Under the state constitution, the Utah state Auditor is supposed perform financial post audits and any other duties ascribed under statute.

Over the years, those duties have changed (in 1996 and 2003, for example) and have largely expanded over the years.  John believes that the auditor’s office should “step-up”  compliance and performance audits to assure government is working the way it’s supposed to.  ”The state auditor is supposed to be [an] independent, early warning system,” says Dougall.  The expansion from performing merely financial post audits to a compliance and performance is because “more and more elected officials have wanted it to be that officer” who keeps an eye on government.

While John Dougall is not a CPA, he is quick to point out that he is an MBA, and that not only are most state auditors MBAs, but there’s a good reason to have an MBA running the office over a CPA. The Auditor’s position is one of management, in addition to audit, and Dougall’s degree covers both.

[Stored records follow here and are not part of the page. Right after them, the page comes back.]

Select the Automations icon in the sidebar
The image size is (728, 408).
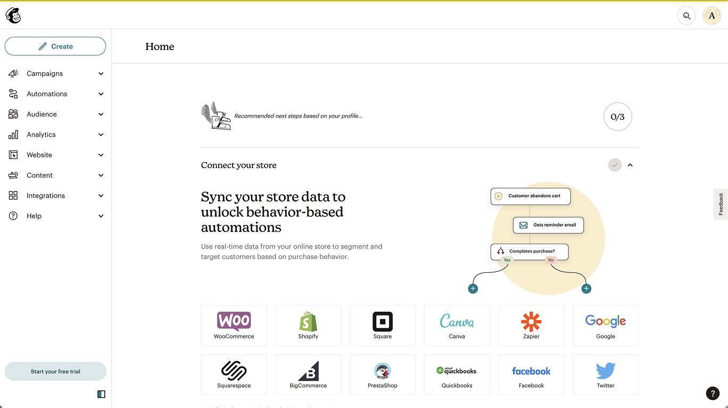pyautogui.click(x=13, y=94)
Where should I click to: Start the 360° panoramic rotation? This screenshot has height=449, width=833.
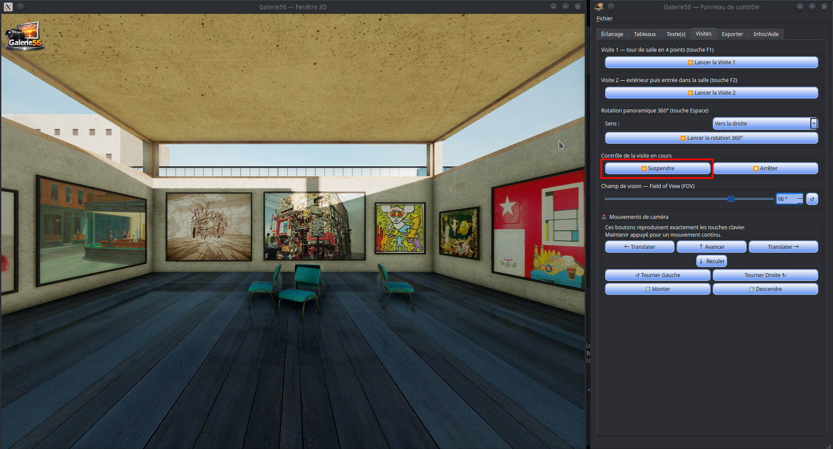point(711,138)
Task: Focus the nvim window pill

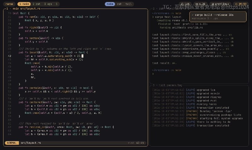Action: coord(110,4)
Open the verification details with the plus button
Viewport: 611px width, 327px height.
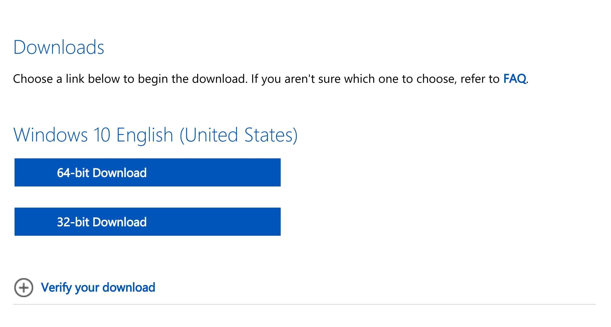tap(24, 287)
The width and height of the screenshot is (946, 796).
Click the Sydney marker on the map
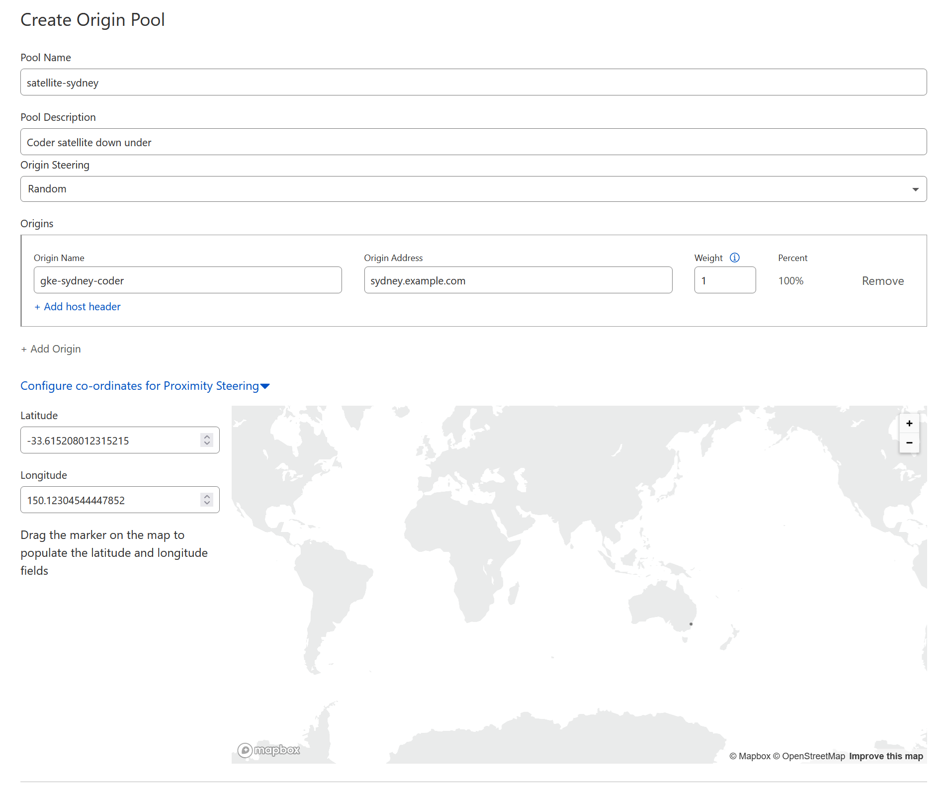pos(690,624)
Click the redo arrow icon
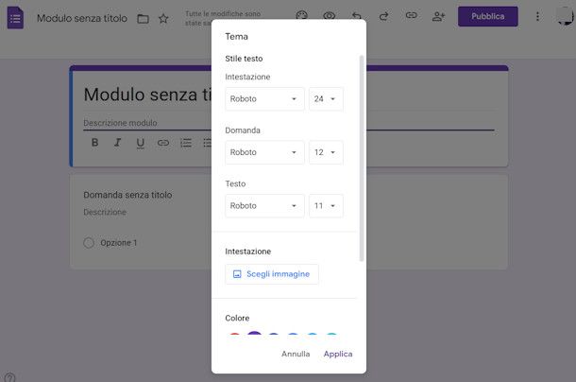 383,16
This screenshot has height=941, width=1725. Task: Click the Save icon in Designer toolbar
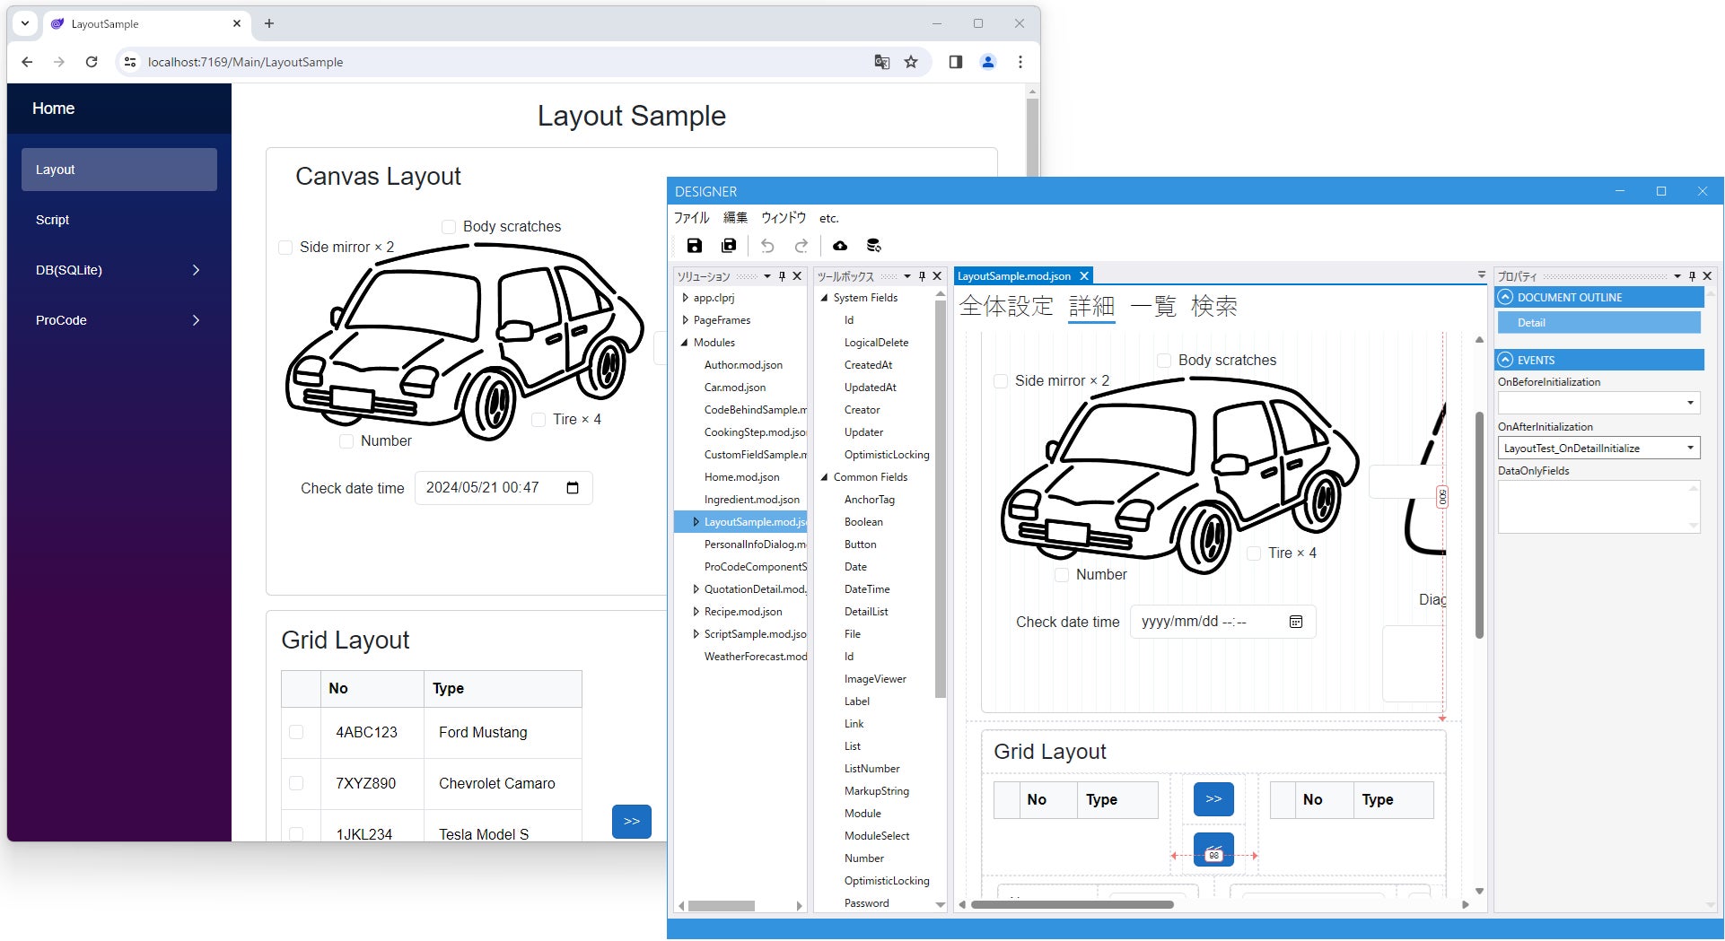point(694,246)
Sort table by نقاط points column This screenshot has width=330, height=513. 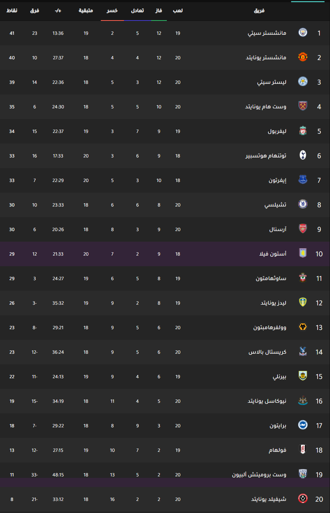click(12, 11)
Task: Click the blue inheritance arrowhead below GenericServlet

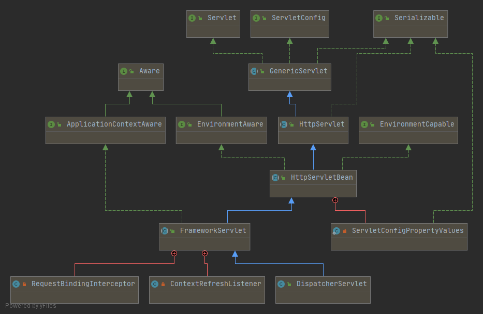Action: [x=290, y=95]
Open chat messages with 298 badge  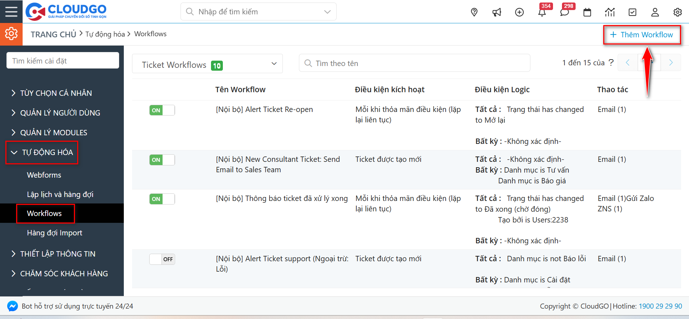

While he acknowledges that government is not business, Dougall argues that auditing principles are the same.  In business, “managerial accounting” is a very important function of auditors. It’s a highly competitive market, and it should be same with government. “When there is concern about fiscal matters, we gotta figure out how to save money,” says Dougall.

And the current auditor is not keeping the office competitive?

“To be blunt,” he says, “the running joke is that he has been retired in office for ten years. Austin Johnson put it this way recently in Tooele: ‘the heavily lifting is done; we’re in maintenance mode.’ His philosophy is now to just  ’mow the lawn and trim the bushes.’ On the contrary, the heavy lifting in defense of the taxpayer is never done.”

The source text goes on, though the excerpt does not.